Hedef: Koalisyon görüşmeleri üzerine yazılmış aşağıdaki yazıyı, son cümlesinin ardından devam ettirin.

Başbakan Ahmet Davutoğlu, iki farklı heyetle, hükümet kurma çalışmaları çerçevesinde muhtemel bir koalisyon için önce CHP ile, ardından da MHP ile görüştü.
Niyet öğrenme niteliğindeki bu ilk görüşmelerde, CHP’nin koalisyona daha açık olduğu, MHP’nin ise bir hükümete katılmama kararını bu ilk temasta da tekrarladığı görüldü.
Bu durumda CHP ile ikinci görüşmeden önce Başbakan’ın diplomasiden getirdiği bir ifade ile istikşafi görüşmeler yapılması kararı alındı.
MHP ile de bu çerçevede olmasa bile heyetler arasında görüşmeler yapılmasının yolu açık bırakıldı. Yine, MHP Genel Başkanı Bahçeli’nin, Türkiye’nin hükümetsiz kalmaması durumunda yeni görüşmeler yapılabilme yolunu açık bıraktığı görüldü.
Bugün HDP ile görüşme yapılacak.
İlk iki görüşmenin genel ikliminin de seçim sonrası partiler arası ilişkiler açısından fark edilir bir nitelik arz ettiğini belirtmek lazım. Seçim dönemindeki keskin diller, bu görüşmelerde yerini olağanüstü bir nezakete bırakmış görünüyor.
Ak Parti ile HDP arasında birlikte hükümet kurma gibi bir ihtimal, en azından şu anda söz konusu olmadığı için bugünkü görüşmenin koalisyon arayışları açısından özel bir anlamı bulunmuyor. Ancak HDP ile görüşmenin, çözüm sürecinin geldiği sıkıntılı durum açısından çok daha özel bir anlamı bulunduğu muhakkak. Özellikle KCK tarafından yapılan “ateşkes bitti” açıklamaları ve bölgede barajlarda kullanılan iş makinalarının yakılması olayları karşısında HDP’nin alacağı ya da aldığı tavır herhalde koalisyon arayışlarından öte acil bir durum niteliği taşıyor. Demirtaş’ın KCK açıklamalarından yola çıkarak bölgede yapılmakta olan barajları ve yolları aynı ifadeyle “Askeri nitelikli” diye tanımlaması da HDP’nin duruşunu değerlendirmeyi gerektiriyor.
Yeniden koalisyon arayışına dönersek, bundan sonra ne olacak?
CHP - MHP - HDP koalisyonunun en başta MHP’nin her türlü HDP’li koalisyonu reddi ile devre dışı kalmasından sonra geride Ak Partili iki koalisyon ihtimali kalmıştı. Dün MHP ile yapılan görüşmede “Biz yokuz” cevabı alındıktan sonra tek ihtimal olarak Ak Parti - CHP koalisyonu mu kalmış oluyor?
Belki tam bu noktada da değiliz. Bahçeli’nin birkaç gün önce açıkladığı dört madde içerisinde yer alan “ülkeyi hükümetsiz bırakmamak için elimizi taşın altına koyarız” ifadesi dün de “Görüşmeler devam etsin”e verilen onayla bir açık kapı olarak okunabilir. Ancak Bahçelinin genel üslubuna bakıldığında kategorik tavrın sürdürülmesi ihtimali de yabana atılmamalı, demek lazım.

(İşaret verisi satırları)

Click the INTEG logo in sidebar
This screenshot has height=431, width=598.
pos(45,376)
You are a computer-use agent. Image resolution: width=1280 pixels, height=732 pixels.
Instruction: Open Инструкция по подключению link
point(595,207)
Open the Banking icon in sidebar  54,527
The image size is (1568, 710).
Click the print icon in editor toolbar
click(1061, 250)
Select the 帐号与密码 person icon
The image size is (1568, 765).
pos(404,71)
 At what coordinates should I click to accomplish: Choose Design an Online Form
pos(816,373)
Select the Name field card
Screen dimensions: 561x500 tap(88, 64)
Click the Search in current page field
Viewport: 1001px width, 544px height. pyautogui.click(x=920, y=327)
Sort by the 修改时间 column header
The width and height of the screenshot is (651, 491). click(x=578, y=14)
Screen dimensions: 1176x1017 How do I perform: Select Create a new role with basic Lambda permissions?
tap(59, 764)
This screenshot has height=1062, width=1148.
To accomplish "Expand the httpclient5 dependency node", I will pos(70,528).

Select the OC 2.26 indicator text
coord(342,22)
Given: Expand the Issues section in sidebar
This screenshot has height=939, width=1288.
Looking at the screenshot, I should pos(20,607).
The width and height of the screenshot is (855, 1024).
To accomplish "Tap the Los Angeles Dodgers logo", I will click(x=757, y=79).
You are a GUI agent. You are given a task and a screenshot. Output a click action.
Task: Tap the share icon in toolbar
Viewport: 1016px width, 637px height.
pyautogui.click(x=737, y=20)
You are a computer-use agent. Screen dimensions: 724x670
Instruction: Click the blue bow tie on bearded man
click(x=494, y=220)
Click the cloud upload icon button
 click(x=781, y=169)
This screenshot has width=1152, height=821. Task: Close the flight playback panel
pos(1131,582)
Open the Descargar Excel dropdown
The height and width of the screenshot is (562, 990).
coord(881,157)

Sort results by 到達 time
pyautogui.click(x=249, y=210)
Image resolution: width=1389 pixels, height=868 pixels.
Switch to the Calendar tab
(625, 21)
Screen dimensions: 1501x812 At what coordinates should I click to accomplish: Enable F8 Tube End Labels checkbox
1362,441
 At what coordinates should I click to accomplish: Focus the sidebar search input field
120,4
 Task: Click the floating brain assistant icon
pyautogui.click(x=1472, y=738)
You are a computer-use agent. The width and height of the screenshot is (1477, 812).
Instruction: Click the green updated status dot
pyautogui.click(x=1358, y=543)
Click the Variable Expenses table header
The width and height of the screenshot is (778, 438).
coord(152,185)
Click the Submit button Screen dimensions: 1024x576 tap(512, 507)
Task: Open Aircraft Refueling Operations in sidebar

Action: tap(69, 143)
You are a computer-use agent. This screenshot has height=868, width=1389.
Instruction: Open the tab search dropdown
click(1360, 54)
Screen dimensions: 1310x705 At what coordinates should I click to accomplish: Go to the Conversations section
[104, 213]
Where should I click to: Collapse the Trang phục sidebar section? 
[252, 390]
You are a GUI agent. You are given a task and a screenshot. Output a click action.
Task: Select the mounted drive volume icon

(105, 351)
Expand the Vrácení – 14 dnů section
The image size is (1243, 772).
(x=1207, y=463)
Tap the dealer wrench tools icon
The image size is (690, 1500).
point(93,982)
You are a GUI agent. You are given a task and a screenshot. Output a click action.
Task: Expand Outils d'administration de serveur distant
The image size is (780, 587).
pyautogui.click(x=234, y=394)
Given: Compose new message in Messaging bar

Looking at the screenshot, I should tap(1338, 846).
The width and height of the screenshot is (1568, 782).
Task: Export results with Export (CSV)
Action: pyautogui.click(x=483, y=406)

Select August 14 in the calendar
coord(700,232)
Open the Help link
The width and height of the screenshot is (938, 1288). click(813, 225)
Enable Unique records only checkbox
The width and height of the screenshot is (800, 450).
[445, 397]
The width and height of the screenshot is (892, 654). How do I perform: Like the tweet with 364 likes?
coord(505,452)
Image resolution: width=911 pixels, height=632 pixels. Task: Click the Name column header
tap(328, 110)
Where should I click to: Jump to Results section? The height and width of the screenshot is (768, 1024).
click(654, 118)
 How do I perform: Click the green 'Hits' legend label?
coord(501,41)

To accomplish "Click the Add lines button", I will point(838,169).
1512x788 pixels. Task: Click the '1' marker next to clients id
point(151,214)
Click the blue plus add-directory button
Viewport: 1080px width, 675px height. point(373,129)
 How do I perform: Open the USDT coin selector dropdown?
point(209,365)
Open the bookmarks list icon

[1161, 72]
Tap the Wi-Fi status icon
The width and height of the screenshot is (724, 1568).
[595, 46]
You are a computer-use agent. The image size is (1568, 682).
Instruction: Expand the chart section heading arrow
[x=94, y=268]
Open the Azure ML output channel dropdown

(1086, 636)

Görev yanıtı:
Şu anda gözlerin CHP ile yapılan görüşmeden çıkan iyimser sinyaller sebebiyle bir Ak Parti - CHP koalisyonu ihtimaline çevrildiği muhakkak. Gerçekten de görüşmeden sonra hem Başbakan Davutoğlu çok sıcak değerlendirmeler yaptı hem CHP adına koalisyon oluşturulmasına yönelik iyimser açıklamalar geldi.
Böyle bir koalisyonun bir çok çevre tarafından destek gördüğü, beklendiği biliniyor.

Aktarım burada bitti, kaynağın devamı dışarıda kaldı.